Changes in Internal Controls
No change in the Company's internal control over financial reporting (as defined in Rules 13a-15(f) and 15d-15(f) under the Exchange Act) occurred during the three months ended December 31, 2025, that has materially affected, or is reasonably likely to materially affect, the Company's internal control over financial reporting.
Management's Annual Report on Internal Control Over Financial Reporting
The information required by this item is included in this Form 10-K at Item 8 - Management’s Report on Internal Control Over Financial Reporting.
As previously disclosed, we completed the acquisition of Strata Corporation on March 7, 2025, and, as permitted by SEC guidance for newly acquired businesses, we have elected to exclude Strata Corporation from the scope of our internal controls over financial reporting and procedures for the year ended December 31, 2025. We are in the process of evaluating the existing controls and procedures of Strata and integrating them in our system of internal controls over financial reporting.
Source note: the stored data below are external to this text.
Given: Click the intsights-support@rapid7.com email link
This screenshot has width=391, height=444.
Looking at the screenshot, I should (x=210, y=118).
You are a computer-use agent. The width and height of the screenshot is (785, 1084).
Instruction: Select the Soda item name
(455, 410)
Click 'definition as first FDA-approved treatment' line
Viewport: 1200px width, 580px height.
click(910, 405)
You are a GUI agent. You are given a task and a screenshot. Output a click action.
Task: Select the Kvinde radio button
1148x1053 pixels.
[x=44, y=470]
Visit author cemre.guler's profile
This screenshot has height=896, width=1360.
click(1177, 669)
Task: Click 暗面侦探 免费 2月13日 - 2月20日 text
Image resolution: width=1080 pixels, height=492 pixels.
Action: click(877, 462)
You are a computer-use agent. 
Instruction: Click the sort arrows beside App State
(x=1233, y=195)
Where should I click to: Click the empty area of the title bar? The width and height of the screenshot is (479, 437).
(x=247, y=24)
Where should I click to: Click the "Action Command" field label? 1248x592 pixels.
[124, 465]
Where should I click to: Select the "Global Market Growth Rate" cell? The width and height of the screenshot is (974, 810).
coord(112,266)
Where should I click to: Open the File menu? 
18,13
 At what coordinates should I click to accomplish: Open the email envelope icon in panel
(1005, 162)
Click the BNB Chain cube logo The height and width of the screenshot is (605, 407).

Strata Corporation constituted approximately 6.2 percent of our consolidated revenue and approximately 13.5 percent of our total assets as of December 31, 2025.
Attestation Report of the Registered Public Accounting Firm
The information required by this item is included in this Form 10-K at Item 8 - Report of Independent Registered Public Accounting Firm.
ITEM 9B. OTHER INFORMATION
During the three months ended December 31, 2025, no director or officer of the Company adopted or terminated a “Rule 10b5-1 trading arrangement” or “non-Rule 10b5-1 trading arrangement,” as each term is defined in Item 408(a) of Regulation S-K.
ITEM 9C. DISCLOSURE REGARDING FOREIGN JURISDICTIONS THAT PREVENT INSPECTIONS
None.
PART III
ITEM 10. DIRECTORS, EXECUTIVE OFFICERS AND CORPORATE GOVERNANCE
Information required by this item will be included in the Company's Proxy Statement, which is incorporated herein by reference.
ITEM 11. EXECUTIVE COMPENSATION
Information required by this item will be included in the Company’s Proxy Statement, which is incorporated herein by reference.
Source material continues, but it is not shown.